TASK LIST:
**1)** Reproduce the part of the Pilates article that opens with the words containing "Samantha Head (right)" and closes with "Hospital has shown.".
**2)** According to the Pilates article, which organization funded the pilot study?

╭─ EXCERPT

Students Staff

15 February 2016

Pilates - fresh hope for women

Samantha Head (right) demonstrates the Modified Pilates technique with her physiotherapist colleague, Tanya Jewell.

Samantha Head demonstrates the Modified Pilates technique with her physiotherapist colleague, Tanya Jewell

Pilates may help women with urinary incontinence, a three-year pilot study involving the Universty of Essex and women’s health physiotherapists at Colchester General Hospital has shown.

The study, funded by the National Institute for Health Research (NIHR), was carried out jointly with academics from the School of Health and Human Sciences and the Department of Mathematical Sciences at Essex.

It found that classes in Modified Pilates were most beneficial to women whose symptoms were less severe. In addition, the study found that there were also some benefits for those women whose condition was more serious.

Modified Pilates is a mind-body technique involving slow, controlled movements focusing on posture and breathing.

The chief investigator in the pilot study was Samantha Head, a physiotherapist at Colchester General Hospital.

“Urinary incontinence is a distressing condition affecting more than five million women in the UK,” she said.

“It is often the impact of the patient’s symptoms which are so distressing, affecting women’s quality of life, self-esteem and social interaction. Urinary incontinence may also become a barrier to regular physical and fitness activities. This withdrawal may threaten women’s general health and wellbeing.

╰─
╭─ STORED DATA

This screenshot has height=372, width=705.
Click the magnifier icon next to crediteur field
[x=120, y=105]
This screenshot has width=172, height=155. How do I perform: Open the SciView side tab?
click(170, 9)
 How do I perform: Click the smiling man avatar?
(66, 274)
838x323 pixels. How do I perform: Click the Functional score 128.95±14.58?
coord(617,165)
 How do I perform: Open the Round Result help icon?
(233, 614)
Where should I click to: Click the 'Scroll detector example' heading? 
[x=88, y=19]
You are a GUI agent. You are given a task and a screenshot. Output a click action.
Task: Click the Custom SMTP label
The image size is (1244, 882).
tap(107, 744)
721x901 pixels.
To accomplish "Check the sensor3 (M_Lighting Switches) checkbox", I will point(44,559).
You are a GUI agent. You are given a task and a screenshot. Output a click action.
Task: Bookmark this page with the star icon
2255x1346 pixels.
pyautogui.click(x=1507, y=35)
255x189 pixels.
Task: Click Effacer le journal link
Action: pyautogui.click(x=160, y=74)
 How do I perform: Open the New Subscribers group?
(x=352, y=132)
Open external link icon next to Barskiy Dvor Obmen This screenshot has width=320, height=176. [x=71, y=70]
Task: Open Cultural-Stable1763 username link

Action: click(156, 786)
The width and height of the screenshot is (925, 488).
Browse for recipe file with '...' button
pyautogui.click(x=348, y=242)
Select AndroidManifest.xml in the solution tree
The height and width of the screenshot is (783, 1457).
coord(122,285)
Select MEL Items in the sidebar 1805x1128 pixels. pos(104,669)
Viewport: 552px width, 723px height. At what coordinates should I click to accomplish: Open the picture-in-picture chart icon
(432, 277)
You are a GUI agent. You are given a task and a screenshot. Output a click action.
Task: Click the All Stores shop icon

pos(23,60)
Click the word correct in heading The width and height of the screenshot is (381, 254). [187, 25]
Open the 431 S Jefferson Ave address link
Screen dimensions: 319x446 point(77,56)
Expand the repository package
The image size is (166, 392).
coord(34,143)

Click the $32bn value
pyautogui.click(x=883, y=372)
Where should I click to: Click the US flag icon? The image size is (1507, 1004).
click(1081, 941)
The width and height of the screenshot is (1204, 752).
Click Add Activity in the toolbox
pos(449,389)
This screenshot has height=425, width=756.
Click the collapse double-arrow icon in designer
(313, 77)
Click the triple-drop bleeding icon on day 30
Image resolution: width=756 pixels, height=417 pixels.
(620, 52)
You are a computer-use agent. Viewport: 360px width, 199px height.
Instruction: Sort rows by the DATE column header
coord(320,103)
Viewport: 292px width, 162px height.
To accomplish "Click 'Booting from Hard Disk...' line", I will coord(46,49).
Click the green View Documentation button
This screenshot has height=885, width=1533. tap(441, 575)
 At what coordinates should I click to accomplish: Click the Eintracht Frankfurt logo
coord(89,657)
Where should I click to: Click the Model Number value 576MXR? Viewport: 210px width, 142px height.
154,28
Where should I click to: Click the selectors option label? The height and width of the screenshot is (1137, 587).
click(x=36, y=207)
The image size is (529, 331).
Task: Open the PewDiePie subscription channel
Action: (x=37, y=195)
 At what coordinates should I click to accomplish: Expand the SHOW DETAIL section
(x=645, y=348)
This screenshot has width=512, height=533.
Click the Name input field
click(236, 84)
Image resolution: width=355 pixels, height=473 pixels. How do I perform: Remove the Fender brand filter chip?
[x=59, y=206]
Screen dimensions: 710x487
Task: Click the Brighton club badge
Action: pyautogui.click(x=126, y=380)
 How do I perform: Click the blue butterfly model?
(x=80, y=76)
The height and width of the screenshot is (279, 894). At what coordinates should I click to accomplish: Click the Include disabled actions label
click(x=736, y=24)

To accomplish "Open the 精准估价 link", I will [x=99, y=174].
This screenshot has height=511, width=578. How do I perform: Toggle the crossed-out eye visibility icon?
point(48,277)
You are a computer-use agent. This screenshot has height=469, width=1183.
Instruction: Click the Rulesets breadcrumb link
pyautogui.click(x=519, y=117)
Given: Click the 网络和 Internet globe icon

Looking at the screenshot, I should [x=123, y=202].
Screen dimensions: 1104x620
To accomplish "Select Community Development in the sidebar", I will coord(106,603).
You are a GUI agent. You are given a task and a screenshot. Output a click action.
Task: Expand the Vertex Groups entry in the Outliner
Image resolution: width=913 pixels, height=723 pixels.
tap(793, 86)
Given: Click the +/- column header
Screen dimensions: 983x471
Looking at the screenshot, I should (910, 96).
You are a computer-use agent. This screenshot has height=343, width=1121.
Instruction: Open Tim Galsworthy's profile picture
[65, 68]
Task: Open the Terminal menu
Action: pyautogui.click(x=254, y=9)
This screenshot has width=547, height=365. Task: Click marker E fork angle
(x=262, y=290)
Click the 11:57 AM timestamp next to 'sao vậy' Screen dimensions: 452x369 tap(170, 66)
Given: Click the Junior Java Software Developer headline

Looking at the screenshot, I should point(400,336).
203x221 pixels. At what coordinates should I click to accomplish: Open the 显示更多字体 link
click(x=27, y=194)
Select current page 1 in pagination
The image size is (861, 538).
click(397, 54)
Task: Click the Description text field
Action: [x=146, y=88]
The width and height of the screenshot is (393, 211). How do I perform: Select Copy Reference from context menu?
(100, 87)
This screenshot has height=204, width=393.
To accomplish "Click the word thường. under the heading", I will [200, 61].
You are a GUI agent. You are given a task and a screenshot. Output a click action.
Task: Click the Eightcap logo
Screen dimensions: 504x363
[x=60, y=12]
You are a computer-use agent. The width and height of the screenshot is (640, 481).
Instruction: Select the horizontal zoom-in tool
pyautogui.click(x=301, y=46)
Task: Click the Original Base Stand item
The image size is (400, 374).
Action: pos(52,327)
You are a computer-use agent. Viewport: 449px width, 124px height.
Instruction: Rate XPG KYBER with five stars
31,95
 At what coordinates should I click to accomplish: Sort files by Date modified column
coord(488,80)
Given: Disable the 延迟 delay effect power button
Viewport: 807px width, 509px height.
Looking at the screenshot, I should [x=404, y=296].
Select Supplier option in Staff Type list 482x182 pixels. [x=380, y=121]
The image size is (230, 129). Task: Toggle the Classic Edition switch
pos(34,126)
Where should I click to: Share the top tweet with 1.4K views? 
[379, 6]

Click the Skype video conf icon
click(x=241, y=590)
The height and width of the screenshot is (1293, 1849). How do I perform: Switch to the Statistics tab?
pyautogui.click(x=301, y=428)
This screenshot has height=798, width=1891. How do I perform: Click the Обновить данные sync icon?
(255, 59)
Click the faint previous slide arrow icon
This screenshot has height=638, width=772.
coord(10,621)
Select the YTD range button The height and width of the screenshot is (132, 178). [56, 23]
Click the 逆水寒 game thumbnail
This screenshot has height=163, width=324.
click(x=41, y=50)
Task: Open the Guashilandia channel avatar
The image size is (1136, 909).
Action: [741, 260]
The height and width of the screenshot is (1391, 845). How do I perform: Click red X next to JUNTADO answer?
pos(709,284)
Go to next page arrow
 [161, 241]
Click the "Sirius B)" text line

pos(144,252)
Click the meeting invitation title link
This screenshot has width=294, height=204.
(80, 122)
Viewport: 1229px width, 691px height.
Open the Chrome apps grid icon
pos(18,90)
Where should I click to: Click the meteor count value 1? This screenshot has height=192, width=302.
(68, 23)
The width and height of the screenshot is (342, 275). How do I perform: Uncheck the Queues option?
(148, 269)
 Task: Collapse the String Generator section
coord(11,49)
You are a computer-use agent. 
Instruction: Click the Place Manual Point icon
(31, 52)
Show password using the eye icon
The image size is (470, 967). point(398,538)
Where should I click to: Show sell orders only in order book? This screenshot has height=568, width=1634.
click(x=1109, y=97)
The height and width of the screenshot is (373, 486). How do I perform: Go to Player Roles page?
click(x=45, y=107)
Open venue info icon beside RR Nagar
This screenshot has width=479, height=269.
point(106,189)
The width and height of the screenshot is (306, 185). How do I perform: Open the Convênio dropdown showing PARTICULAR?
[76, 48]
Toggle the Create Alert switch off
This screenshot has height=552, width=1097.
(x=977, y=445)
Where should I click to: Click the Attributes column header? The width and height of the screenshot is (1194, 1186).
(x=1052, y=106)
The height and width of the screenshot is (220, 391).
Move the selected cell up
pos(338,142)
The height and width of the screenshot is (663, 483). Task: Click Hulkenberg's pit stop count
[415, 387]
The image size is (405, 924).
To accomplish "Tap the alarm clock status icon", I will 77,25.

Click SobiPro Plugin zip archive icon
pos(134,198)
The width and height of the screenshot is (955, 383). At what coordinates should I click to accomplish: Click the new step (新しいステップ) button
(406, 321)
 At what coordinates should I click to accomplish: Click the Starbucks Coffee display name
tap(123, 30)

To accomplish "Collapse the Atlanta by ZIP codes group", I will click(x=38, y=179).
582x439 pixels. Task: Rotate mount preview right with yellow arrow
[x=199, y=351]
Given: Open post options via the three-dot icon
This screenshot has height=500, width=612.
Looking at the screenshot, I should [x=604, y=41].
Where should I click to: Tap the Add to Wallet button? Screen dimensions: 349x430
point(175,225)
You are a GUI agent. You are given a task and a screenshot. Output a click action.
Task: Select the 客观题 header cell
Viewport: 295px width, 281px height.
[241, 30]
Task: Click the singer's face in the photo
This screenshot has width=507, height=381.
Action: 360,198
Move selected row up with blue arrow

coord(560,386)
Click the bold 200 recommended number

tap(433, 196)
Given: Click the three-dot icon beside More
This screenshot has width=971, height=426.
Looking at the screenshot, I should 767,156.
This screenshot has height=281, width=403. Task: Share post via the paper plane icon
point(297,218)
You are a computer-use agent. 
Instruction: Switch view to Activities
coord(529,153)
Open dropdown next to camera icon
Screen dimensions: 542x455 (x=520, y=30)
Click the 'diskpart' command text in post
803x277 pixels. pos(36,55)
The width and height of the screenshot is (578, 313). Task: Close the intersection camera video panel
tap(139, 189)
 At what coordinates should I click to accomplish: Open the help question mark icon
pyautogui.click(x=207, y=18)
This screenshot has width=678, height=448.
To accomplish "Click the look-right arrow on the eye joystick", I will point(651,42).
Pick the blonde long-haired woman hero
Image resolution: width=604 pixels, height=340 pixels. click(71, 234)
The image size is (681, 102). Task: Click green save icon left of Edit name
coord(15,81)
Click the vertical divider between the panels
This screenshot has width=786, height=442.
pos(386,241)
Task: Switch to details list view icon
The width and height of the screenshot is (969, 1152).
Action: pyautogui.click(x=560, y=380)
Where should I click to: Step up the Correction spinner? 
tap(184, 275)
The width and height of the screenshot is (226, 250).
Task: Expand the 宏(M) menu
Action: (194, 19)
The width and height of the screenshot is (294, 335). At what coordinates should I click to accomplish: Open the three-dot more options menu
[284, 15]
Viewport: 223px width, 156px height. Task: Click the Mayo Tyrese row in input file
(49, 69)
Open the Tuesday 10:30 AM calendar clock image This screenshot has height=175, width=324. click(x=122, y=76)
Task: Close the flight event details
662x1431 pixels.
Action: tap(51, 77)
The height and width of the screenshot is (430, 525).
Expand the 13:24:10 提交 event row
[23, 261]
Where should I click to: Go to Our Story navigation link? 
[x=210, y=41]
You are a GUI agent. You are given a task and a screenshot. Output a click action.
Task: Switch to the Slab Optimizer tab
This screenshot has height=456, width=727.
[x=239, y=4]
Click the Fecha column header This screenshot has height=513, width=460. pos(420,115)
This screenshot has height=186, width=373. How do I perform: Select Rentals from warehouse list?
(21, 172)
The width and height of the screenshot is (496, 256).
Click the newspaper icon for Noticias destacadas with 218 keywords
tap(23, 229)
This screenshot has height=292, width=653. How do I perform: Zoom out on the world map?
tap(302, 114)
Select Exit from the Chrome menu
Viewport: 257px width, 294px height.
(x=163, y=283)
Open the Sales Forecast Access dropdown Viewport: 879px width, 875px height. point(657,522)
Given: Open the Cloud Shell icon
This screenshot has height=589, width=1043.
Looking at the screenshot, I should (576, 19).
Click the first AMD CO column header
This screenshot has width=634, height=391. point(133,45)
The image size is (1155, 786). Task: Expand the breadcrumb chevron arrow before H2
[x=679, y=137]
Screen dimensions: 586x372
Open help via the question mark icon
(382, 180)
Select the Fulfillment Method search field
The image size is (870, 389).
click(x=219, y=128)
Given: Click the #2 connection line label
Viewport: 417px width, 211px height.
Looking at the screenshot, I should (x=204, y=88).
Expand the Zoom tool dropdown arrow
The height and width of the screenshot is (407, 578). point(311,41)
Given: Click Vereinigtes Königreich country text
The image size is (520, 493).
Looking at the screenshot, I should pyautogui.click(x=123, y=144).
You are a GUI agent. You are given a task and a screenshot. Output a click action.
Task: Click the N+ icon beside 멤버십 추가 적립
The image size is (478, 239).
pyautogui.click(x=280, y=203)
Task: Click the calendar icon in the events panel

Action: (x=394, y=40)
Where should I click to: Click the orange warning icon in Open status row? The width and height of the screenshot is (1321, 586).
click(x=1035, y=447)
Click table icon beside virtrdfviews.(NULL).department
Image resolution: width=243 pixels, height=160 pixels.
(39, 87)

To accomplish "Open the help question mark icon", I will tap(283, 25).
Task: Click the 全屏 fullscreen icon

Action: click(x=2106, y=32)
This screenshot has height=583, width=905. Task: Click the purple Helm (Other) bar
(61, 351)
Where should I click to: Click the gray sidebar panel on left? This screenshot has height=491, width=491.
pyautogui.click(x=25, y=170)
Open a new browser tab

╰─

TASK-BY-TASK SOLUTIONS:
**1)**
Samantha Head (right) demonstrates the Modified Pilates technique with her physiotherapist colleague, Tanya Jewell.

Samantha Head demonstrates the Modified Pilates technique with her physiotherapist colleague, Tanya Jewell

Pilates may help women with urinary incontinence, a three-year pilot study involving the Universty of Essex and women’s health physiotherapists at Colchester General Hospital has shown.

**2)** The National Institute for Health Research (NIHR).